The Arabs-proper attended a "counter Olympiad" held at exactly the same time as the official FIDE Olympiad in Haifa. But the Arabs were certainly not missed as far as chess ability is concerned! The Tripoli "Olympiad" attracted 38 teams (no communists though, but there were gossips USSR might take part) including some FIDE members, like Portugal, Italy (who were in fact represented by the Palermo Chess Club), Malta, Turkey or the Philippines. The Philippines, Italy and Uruguay were the only nations to have appeared both in Haifa and Tripoli. The Uruguayan team was made up of political dissidents, who happened to be competent chess players, and were escaping from the military dictatorship in their home country. Their first board, Lincoln Maiztegui Casas became one of Uruguay's leading journalists many years later. In order to attract as many nations and players as possible to Libya Colonel Gathafi offered full fares and accommodation to all the teams and captains. Each team had its own car and driver and each team member received $8 a day. It is understandable then that certain smaller developing countries sent their people to Tripoli, but looking at the list of competing players the standard of games was obviously very low (no GMs and just a few IMs). FIDE authorities decided to appoint a commission to investigate the event, with special attention to the future FIDE status of the entries there.

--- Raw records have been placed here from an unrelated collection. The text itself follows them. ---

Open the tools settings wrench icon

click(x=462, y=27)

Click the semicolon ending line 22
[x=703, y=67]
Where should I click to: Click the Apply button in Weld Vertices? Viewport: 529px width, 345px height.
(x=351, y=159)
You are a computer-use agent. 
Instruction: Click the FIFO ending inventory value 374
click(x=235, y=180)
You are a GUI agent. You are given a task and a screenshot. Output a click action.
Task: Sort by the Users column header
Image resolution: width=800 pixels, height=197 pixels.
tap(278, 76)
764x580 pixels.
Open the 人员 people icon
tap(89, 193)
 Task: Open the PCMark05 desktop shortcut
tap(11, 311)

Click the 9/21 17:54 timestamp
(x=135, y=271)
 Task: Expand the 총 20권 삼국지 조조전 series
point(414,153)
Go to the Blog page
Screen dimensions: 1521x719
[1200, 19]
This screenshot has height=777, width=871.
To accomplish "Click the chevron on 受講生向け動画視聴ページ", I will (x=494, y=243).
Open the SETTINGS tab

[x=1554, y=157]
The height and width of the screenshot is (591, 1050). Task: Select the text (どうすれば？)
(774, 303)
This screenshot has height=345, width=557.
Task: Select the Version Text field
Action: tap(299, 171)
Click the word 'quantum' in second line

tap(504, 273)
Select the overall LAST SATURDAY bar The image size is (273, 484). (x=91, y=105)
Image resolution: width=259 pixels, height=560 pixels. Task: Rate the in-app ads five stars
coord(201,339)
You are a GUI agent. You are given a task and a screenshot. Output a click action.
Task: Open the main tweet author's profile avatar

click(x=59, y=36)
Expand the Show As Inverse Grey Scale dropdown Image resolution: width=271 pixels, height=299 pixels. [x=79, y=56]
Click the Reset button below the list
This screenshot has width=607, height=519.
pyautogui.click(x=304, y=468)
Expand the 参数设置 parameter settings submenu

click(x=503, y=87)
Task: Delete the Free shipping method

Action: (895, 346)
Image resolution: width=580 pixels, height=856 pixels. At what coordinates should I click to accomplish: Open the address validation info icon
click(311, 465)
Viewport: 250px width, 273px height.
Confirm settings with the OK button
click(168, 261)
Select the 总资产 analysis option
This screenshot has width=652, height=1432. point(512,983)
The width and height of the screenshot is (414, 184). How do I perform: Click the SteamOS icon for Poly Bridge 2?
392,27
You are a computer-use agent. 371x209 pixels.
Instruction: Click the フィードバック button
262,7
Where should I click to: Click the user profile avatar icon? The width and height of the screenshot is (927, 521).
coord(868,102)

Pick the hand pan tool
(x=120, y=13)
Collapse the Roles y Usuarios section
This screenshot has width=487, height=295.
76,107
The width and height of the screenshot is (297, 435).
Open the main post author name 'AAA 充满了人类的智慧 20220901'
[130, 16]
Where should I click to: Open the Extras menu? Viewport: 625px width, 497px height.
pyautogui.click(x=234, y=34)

El Salvador were definitely not among the favourites and they were quite surprised to find themselves at the top of the table. The Salvadori led by 17-year-old Boris Pineda took early lead after 4-0 vs Dutch Antilles and 3½-½ vs Morocco and hold the gold medal positions until the end despite of two 1½-2½ defeats. Tunisia with IM Bouaziz at top board easily took second place, perhaps a little bit disappointing for them yet they beat the champions in a direct clash. Pakistan lead by IM Farooqi fought hard to take the bronze. The host nation were awfully disappointed to lie down in 24th place. Uruguay might have done much better hadn't they only lost three matches (12 games) by default due to being late.